Task brief: What follows is a set of records; copy all of it exactly.

# # # # #

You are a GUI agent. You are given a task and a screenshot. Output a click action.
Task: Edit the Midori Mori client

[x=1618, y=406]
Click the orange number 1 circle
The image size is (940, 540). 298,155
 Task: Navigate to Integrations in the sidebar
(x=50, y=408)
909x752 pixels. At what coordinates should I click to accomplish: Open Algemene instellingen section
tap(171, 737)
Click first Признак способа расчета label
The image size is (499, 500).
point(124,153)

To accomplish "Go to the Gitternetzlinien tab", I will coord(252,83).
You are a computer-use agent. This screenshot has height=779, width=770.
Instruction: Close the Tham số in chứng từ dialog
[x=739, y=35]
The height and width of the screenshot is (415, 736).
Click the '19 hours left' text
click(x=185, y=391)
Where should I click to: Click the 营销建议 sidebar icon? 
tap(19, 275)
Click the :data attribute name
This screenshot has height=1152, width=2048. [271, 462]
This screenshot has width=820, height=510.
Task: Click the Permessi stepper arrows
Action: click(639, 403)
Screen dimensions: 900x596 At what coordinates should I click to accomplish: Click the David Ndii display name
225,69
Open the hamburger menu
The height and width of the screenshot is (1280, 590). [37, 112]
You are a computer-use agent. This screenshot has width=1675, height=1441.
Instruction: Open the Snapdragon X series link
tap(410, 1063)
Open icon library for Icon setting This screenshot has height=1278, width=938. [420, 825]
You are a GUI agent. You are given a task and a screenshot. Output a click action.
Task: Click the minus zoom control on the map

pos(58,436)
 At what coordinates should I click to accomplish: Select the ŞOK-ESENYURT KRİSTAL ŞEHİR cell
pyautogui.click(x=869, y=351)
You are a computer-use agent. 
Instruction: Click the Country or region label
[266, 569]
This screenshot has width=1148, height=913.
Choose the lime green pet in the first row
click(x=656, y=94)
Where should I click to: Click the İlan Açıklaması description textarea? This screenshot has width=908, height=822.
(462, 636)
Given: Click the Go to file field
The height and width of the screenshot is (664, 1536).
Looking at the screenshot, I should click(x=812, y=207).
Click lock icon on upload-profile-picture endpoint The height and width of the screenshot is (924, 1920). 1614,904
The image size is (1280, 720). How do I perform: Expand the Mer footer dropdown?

# # # # #

Exercise answer:
You are a GUI agent. You are given a task and a screenshot. Output a click action.
Task: Edit the Midori Mori client

[x=1618, y=406]
Click the orange number 1 circle
The image size is (940, 540). 298,155
 Task: Navigate to Integrations in the sidebar
(x=50, y=408)
909x752 pixels. At what coordinates should I click to accomplish: Open Algemene instellingen section
tap(171, 737)
Click first Признак способа расчета label
The image size is (499, 500).
point(124,153)

To accomplish "Go to the Gitternetzlinien tab", I will coord(252,83).
You are a computer-use agent. This screenshot has height=779, width=770.
Instruction: Close the Tham số in chứng từ dialog
[x=739, y=35]
The height and width of the screenshot is (415, 736).
Click the '19 hours left' text
click(x=185, y=391)
Where should I click to: Click the 营销建议 sidebar icon? 
tap(19, 275)
Click the :data attribute name
This screenshot has height=1152, width=2048. [271, 462]
This screenshot has width=820, height=510.
Task: Click the Permessi stepper arrows
Action: click(639, 403)
Screen dimensions: 900x596 At what coordinates should I click to accomplish: Click the David Ndii display name
225,69
Open the hamburger menu
The height and width of the screenshot is (1280, 590). [37, 112]
You are a computer-use agent. This screenshot has width=1675, height=1441.
Instruction: Open the Snapdragon X series link
tap(410, 1063)
Open icon library for Icon setting This screenshot has height=1278, width=938. [420, 825]
You are a GUI agent. You are given a task and a screenshot. Output a click action.
Task: Click the minus zoom control on the map

pos(58,436)
 At what coordinates should I click to accomplish: Select the ŞOK-ESENYURT KRİSTAL ŞEHİR cell
pyautogui.click(x=869, y=351)
You are a computer-use agent. 
Instruction: Click the Country or region label
[266, 569]
This screenshot has width=1148, height=913.
Choose the lime green pet in the first row
click(x=656, y=94)
Where should I click to: Click the İlan Açıklaması description textarea? This screenshot has width=908, height=822.
(462, 636)
Given: Click the Go to file field
The height and width of the screenshot is (664, 1536).
Looking at the screenshot, I should click(x=812, y=207).
Click lock icon on upload-profile-picture endpoint The height and width of the screenshot is (924, 1920). 1614,904
The image size is (1280, 720). How do I perform: Expand the Mer footer dropdown?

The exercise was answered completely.